CS 764: Topics in Database Management Systems

Spring 2007, Tue/Thur 2:30-3:15pm, room 1289

Instructor
AnHai Doan, contact information available from my homepage


Course Description
This course studies principles to effectively manage data. We will focus mostly on how these principles have been developed and implemented for relational databases. But we will also briefly explore how they can be augmented and applied well beyond relational contexts, to managing text data, emails, scientific databases, and data on the Web. This part will provide a glimse into next-generation search engines, business intelligence, and unstructured data management systems.
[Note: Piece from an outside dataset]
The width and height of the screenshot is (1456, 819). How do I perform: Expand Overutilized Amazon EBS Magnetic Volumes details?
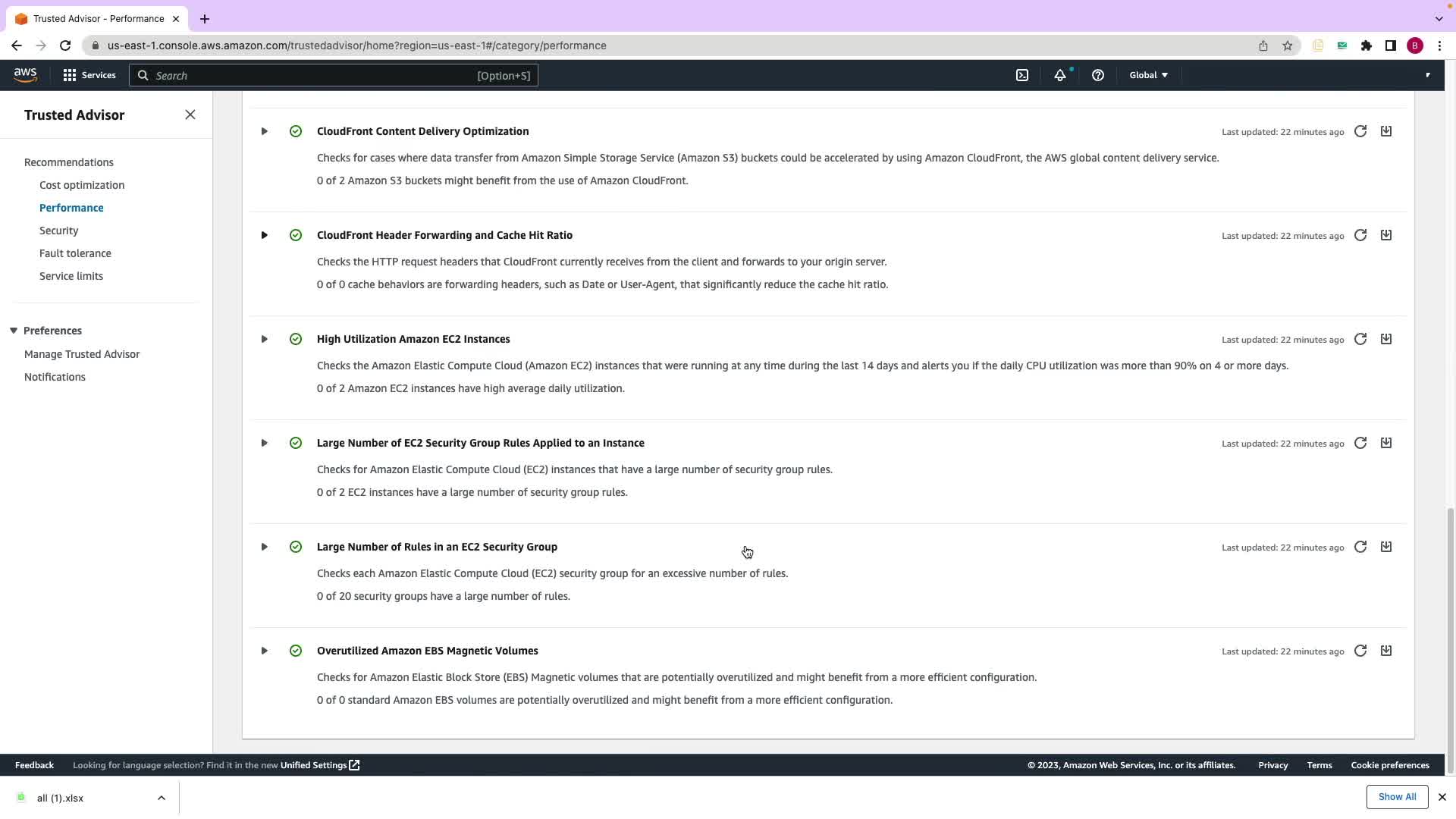click(264, 651)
Prerequisites: Undergraduate knowledge of relational databases is highly recommended. If not, you should be willing to do a "crash course" on the topic in the first few weeks. The recommended books for the crash course are: The Cow Book, or The Complete Book.


Course Format
The course meets twice a week to discuss research papers. You are required to read the specified paper before each lecture and attend the lectures. There will be a midterm and a final, and a project that is done in teams of 1-3 persons. The default project is to extend a community information management system such as DBLife, but students are free to propose their own ideas. At the end of the semester there may be a short project presentation and/or a report (open to discussion).

Midterm: March 8, in class at usual time/room, Final: TBD by the university.
Other important dates: Apr 3-5: no class, spring break; Apr 17-19: I'm away for ICDE conf., Jeff Naughton will substitute.

Grade: midterm = 30%, final = 30%, project = 30%, report/discussion/participation = 10%.


Course Schedule
Papers are mostly drawn from the following list, from the Red Book. Each paper will be covered in 1-2 lectures. Papers will be covered mostly in the order listed below, though I may still move them around a bit. When that happens, I will let you know in advance.

NEW: Project description

First two lectures: the big picture.

Query processing
Query optimization
Join algorithms

Concurrency control
Granularity of locks
Optimistic CC
Oracle CC
B-tree locking

Crash recovery
Aries recovery
2-phase commit

Buffer Management
Buffer Management

Parallel and distributed databases
Parallel databases
Distributed databases
Dangers of replication

Access Methods
R-trees
Bitmap indexes

Misc.
Bucky benchmark (O/R DBMS)
ADTs in DBMS
C-store, C-store paper
XQuery
Data models: from hierarchical to XML
Model management, schema evolution